(Data records)
------------------------------
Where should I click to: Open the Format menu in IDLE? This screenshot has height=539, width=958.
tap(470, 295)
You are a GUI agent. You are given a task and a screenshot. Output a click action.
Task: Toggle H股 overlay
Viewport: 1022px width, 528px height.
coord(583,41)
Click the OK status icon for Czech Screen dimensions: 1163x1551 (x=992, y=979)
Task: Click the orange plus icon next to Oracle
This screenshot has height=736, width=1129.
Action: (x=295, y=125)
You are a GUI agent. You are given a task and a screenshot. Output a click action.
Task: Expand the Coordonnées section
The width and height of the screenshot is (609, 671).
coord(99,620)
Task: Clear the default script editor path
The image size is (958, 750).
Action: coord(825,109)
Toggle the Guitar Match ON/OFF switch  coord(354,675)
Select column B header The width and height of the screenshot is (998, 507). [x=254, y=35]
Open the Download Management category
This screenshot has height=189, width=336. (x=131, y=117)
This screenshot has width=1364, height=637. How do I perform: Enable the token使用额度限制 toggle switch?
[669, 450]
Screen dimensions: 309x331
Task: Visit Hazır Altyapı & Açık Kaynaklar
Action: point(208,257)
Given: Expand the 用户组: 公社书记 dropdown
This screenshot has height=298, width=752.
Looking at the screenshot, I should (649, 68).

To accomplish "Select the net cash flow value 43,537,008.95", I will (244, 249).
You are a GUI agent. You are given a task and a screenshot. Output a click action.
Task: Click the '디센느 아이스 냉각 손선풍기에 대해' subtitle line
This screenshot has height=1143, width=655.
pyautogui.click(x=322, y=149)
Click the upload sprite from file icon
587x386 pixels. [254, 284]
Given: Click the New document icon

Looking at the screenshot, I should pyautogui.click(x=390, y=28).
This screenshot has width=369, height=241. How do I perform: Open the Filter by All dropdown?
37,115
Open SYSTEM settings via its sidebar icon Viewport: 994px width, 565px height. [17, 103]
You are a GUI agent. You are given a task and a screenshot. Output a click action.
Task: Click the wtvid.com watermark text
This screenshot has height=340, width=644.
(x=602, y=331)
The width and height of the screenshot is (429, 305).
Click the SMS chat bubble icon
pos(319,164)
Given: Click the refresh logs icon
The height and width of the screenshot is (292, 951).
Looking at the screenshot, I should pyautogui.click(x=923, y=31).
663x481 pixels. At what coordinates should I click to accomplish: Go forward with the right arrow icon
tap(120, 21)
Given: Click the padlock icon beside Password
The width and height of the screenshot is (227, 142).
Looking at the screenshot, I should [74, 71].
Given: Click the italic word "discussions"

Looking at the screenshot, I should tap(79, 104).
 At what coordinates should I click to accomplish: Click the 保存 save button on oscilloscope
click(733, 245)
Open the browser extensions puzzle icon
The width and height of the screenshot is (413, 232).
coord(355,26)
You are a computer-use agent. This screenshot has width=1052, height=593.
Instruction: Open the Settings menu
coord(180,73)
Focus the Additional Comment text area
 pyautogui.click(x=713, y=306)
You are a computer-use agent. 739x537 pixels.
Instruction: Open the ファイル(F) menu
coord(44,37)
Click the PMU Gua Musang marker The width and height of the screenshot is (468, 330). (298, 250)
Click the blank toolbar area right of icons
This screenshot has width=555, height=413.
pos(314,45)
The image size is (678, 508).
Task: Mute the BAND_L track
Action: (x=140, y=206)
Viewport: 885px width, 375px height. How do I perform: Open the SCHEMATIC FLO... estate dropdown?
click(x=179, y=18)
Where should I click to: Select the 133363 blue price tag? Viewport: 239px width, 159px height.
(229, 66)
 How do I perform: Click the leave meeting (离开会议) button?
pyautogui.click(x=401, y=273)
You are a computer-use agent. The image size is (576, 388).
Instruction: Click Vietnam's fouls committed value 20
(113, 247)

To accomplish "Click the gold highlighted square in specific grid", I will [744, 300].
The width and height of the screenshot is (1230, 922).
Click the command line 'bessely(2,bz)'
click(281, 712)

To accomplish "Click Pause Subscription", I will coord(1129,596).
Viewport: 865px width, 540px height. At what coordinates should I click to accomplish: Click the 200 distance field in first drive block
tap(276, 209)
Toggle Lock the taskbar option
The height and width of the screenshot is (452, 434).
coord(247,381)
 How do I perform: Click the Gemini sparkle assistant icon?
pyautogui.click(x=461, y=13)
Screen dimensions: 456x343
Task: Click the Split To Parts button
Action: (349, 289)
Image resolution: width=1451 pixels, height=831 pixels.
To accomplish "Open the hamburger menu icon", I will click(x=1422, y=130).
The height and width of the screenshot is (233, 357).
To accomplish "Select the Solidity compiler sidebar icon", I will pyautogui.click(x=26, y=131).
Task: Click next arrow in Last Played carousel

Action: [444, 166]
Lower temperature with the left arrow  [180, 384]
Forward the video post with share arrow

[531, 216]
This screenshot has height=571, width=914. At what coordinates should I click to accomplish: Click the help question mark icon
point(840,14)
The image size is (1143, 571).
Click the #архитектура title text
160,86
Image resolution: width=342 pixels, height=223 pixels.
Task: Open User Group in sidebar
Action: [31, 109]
------------------------------
* [WHAT TO PRODUCE]: Extract every line from the one with "The image size is (1143, 571)." down to the final line above, both included, exactly as written.

* [REPLY TO THE EXERCISE]:
The image size is (1143, 571).
Click the #архитектура title text
160,86
Image resolution: width=342 pixels, height=223 pixels.
Task: Open User Group in sidebar
Action: [31, 109]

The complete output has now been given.